甘家,坐北朝南東廂房,甘、童一家三口臥室。
童丫丫關掉早間娛樂報道後,轉身就給折騰了一夜,到了天際發白才堪堪睡去的甘韜一巴掌。
一頓酒喝的出儘洋相不說,還讓後海的四合院暴露了出去,往後外出買個菜啥的,她又得化妝打扮,又得遮遮掩掩。
“呼呼”
“呼呼”
童丫丫惱是確實惱,但手上的力道卻也不大,擺出大字型睡姿的甘韜連一丁點反應都沒有,“真是欠你的。”對著擺出同樣睡姿的父女倆不滿的嘟囔了一句,童丫丫關掉室內空調,給兩人蓋好被子後,從另一側緩緩下床。
甘韜嘔吐了一夜的汙穢已經連夜清理掉,但她依然沒法補覺,因為要不了多久,周晴的電話就該來了。
彆的小演員,醉酒被拍了醜態至多也就是被圍觀群眾笑話,但甘韜不成,周晴不會允許她樹立了十來年的完美形象有汙點。
童丫丫還未走出臥室範圍,“我那乖乖的壞壞的丫頭……”鈴聲響起,稍一猶豫,她到底拿起了床頭櫃上的甘韜私人手機。
零九年結婚到現在,她們很少動彼此的私人物品,可能是因為婚前協議的原因,家裡的一應事務,包括手機、銀行卡、企鵝、圍脖等私人物品及各個密碼,甘韜從不對童丫丫設防,當然,童丫丫也很自覺的避免著越俎代庖。
瞄了眼來電顯示,發現是陌生人,甘韜又沒清醒的跡象後,童丫丫主動按了電話,可沒等她放下手機,《丫頭》鈴聲再起。

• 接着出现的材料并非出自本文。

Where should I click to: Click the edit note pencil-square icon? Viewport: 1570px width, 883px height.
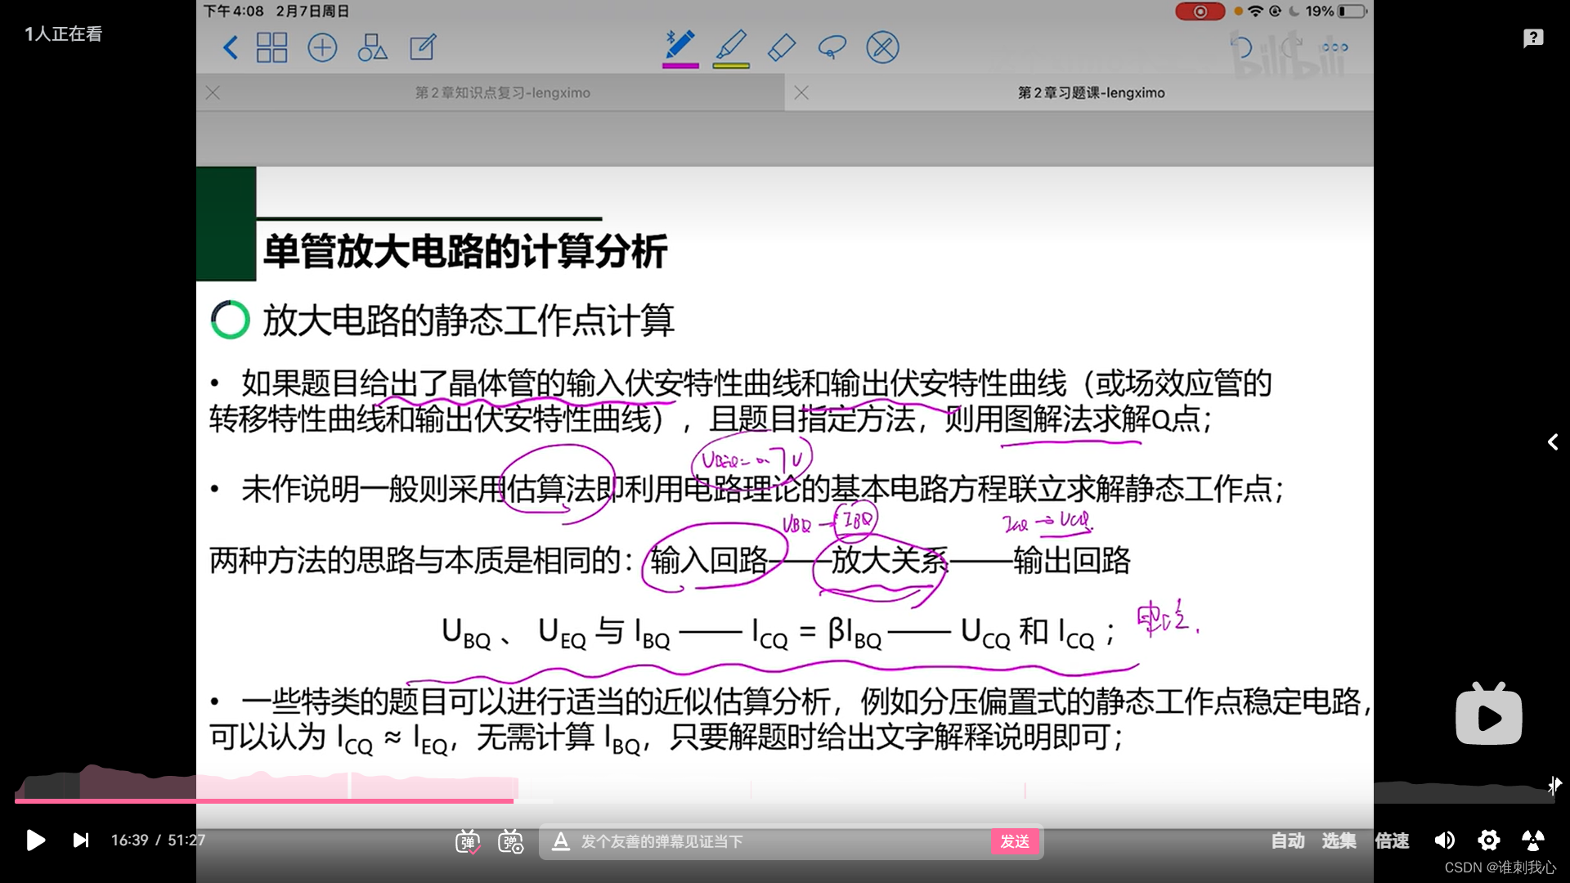tap(423, 47)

“魏導?啊,不好意思,甘韜昨天喝多了,淩晨的時候才睡著,這會估計很難叫醒!我家地址?京城西城區……你到故宮的對麵……”
來人自報姓名後,童丫丫瞬間憶起甘韜四人酒席上關於某個劇本的聊天。
與魏德聖通話結束,童丫丫還沒來得及思考這人是不是連夜從台北飛來京城時,她自己的手機響了,不出所料,周晴打來了訓斥電話。
“唉呀,他也是難得一次這麼高興,喝這麼多酒,下不為例,下不為例!”
童丫丫一邊敷衍周晴,一邊狠狠瞪著呼呼大睡中的甘韜,人善被人欺,周晴拿甘韜沒法子,隻能訓斥她。
“嗚啊,嗚啊。”
“成了,成了,小瓶兒被吵醒了,晴姐,我先掛了啊。”擺脫周晴,童丫丫不急不忙的抱起小瓶兒,如今,她早已是位非常稱職的母親。
吃早飯、領著女兒散步、教女兒說話、陽光下翻翻劇本,不進組的童丫丫過的很悠閒,可惜匆忙而來的魏德聖打破了上午的悠閒,但如果沒有她的首肯,不清楚院門密碼的魏德聖是進不了甘家的,她也能繼續保持這種悠閒。
“魏導,喝杯水吧,京城的天氣有點熱了。”小院裡,童丫丫遞了杯水給滿頭大汗的魏德聖。
魏德聖急忙起身接過水:“謝謝,謝謝。”
他雖不認識童丫丫,但不妨礙其要感恩。
甘韜的老婆、住在與故宮遙遙相對的四合院裡的女人,隻是這個身份,就不是他這個上門求金的人該招惹的。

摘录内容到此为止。